Data for the task

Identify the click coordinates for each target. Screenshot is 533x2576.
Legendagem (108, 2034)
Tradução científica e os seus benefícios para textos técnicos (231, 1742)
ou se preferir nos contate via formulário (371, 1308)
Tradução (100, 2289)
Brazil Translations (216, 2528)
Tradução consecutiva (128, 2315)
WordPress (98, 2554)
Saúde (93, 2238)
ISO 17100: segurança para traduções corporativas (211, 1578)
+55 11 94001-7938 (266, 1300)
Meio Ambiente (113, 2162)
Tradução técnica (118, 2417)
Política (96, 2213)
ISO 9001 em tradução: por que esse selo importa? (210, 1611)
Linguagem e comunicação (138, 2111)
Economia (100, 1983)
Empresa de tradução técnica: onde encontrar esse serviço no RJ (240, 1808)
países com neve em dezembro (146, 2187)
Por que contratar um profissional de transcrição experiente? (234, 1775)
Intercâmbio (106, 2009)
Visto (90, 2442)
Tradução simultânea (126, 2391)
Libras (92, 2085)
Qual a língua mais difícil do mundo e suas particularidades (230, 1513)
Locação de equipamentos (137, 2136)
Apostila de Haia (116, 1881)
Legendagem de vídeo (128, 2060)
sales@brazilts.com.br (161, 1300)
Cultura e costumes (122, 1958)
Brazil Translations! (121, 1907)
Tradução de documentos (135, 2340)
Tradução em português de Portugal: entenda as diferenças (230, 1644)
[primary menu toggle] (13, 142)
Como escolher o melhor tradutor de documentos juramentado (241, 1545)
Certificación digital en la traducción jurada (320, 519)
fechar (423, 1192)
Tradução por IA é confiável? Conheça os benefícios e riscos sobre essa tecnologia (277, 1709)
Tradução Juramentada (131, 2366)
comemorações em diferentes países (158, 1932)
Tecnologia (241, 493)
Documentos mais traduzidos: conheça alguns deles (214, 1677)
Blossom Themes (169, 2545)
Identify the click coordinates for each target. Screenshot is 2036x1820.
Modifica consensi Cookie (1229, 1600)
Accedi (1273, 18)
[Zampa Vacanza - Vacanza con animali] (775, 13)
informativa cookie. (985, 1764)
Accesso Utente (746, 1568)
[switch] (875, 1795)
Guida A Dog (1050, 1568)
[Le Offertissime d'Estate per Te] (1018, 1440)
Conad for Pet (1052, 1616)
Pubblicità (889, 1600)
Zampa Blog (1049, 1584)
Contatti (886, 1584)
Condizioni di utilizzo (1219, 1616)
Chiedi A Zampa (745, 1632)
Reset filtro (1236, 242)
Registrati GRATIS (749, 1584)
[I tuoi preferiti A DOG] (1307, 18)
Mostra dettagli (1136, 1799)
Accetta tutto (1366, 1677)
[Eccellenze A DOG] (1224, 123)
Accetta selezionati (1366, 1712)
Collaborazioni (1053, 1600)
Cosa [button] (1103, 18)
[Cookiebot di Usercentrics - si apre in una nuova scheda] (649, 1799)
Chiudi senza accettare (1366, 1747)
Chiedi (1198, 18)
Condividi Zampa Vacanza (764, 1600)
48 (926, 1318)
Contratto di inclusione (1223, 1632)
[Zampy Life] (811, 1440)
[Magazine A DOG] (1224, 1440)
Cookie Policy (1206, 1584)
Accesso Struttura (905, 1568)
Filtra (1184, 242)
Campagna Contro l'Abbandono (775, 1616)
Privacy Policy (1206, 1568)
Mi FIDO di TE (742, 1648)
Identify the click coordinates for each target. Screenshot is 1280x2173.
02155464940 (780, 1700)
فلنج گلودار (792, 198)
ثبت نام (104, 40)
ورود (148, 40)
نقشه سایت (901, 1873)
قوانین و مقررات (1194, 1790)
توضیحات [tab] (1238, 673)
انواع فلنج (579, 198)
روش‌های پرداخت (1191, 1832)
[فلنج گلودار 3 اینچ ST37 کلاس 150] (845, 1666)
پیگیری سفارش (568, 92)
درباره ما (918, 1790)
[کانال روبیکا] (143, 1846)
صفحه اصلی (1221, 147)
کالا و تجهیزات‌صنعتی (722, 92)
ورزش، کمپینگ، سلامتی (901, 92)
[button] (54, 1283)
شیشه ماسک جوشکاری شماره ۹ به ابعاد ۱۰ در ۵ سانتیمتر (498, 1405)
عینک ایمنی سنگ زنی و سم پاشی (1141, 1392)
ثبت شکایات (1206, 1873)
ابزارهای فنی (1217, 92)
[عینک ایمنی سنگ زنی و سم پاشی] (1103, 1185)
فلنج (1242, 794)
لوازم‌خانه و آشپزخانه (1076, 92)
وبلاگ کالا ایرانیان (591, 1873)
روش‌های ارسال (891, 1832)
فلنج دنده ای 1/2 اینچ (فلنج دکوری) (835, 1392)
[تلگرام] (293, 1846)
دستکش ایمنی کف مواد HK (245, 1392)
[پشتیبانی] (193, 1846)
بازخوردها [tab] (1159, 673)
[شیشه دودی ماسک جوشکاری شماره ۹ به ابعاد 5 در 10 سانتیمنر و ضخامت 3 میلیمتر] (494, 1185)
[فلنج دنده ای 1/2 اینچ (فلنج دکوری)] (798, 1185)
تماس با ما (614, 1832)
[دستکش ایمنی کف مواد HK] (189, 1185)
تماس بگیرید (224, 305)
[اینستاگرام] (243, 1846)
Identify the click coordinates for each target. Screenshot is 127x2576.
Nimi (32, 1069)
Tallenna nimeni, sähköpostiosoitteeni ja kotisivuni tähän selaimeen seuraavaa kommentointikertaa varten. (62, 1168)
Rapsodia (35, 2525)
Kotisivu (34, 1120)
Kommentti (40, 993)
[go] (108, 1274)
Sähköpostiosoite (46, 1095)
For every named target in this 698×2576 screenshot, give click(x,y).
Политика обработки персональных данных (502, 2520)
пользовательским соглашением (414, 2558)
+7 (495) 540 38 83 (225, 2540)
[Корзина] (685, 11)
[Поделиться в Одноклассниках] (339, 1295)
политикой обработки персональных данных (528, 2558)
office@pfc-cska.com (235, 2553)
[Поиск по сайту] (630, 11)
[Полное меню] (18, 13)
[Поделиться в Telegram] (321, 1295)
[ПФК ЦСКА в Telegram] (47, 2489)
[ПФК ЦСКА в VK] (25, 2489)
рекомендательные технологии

Your goal
Scan the listing for "данных" and copy out each line that has it.

Reply to the task
Политика обработки персональных данных (502, 2520)
политикой обработки персональных данных (528, 2558)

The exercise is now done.